* _TASK REQUIREMENTS_
Write out exactly the lines from the one holding "Task: Click the ADM" to the last line of the entries, both ends included and nothing else, without the pictures.

* _Pixel coordinate grounding data_
Segment Open
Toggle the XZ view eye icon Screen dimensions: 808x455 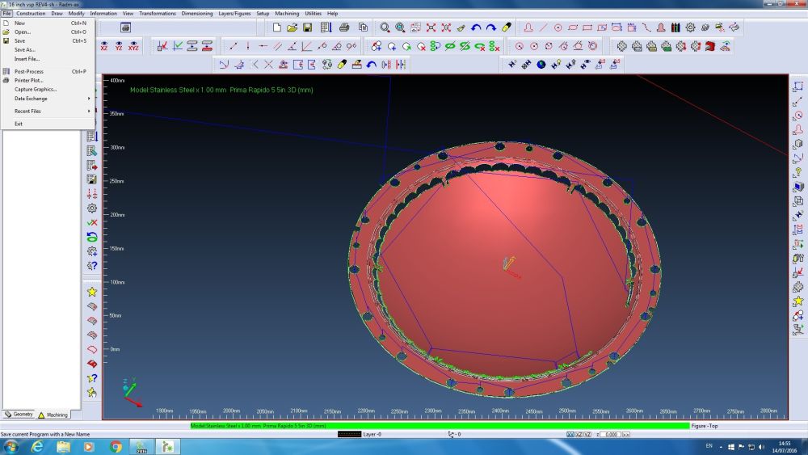coord(103,46)
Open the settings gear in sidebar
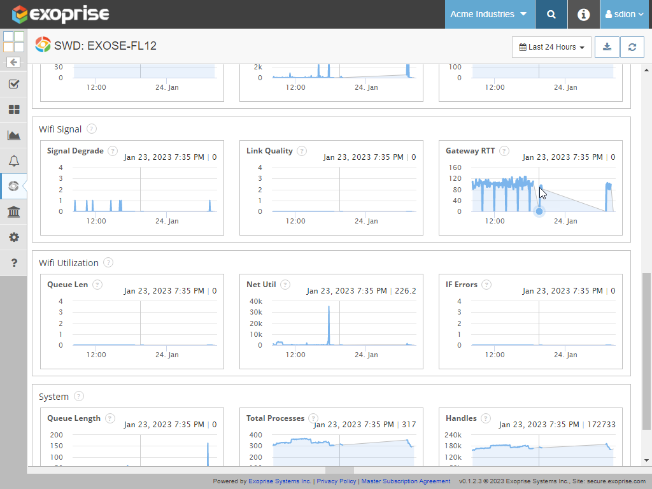Image resolution: width=652 pixels, height=489 pixels. click(x=13, y=237)
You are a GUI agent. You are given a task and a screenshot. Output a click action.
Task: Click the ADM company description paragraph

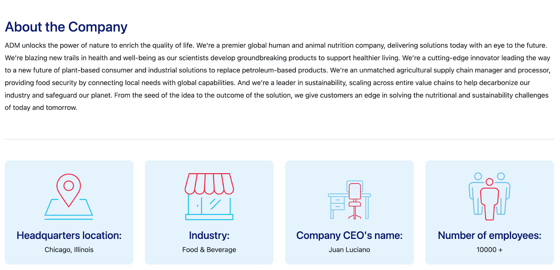pyautogui.click(x=278, y=76)
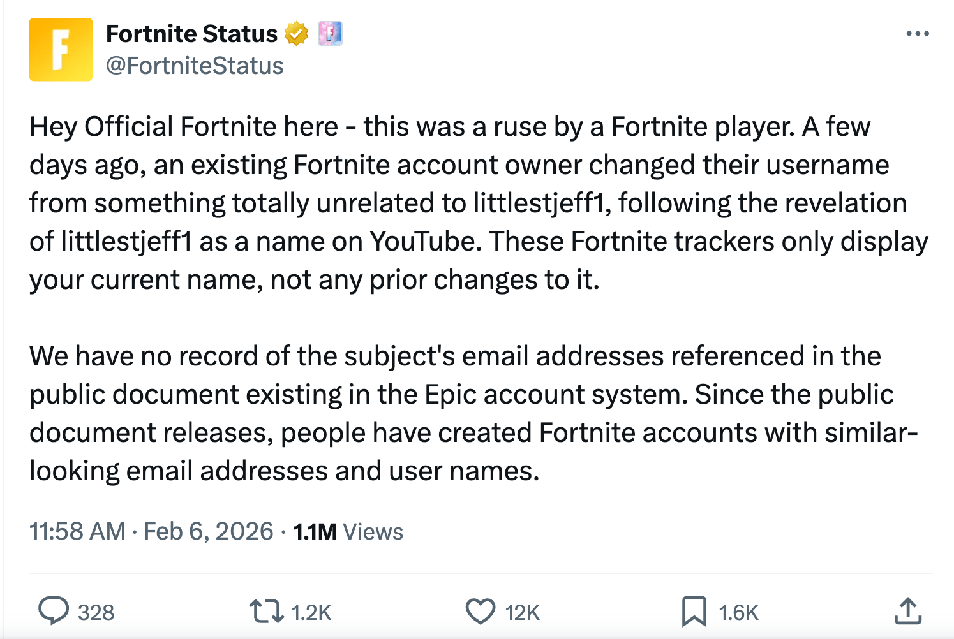
Task: Click the Views analytics link
Action: tap(373, 531)
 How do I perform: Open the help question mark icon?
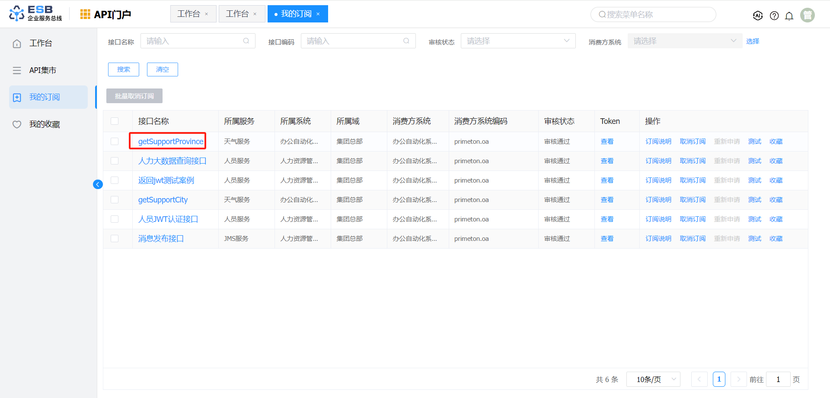[774, 16]
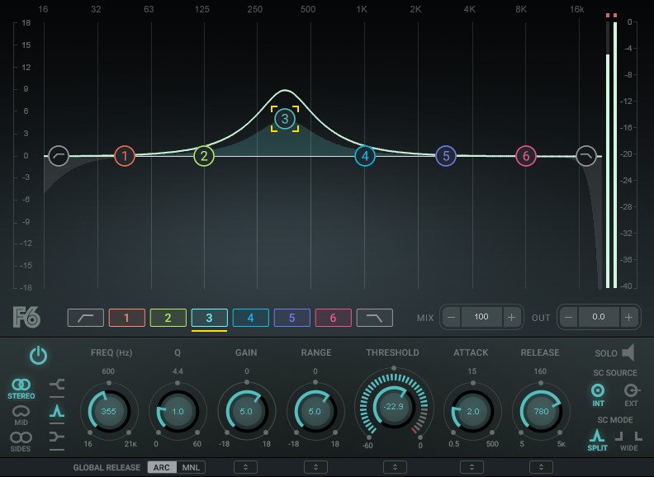Open the selector below the Threshold knob
The image size is (654, 477).
click(x=393, y=467)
Segment Closed
* _ANSWER SPACE_
Task: Click the ADM company description paragraph

pyautogui.click(x=278, y=76)
Task: Click the Views analytics link
Action: tap(373, 531)
 How do I perform: Open the help question mark icon?
[774, 16]
Open the selector below the Threshold knob
The image size is (654, 477).
click(x=393, y=467)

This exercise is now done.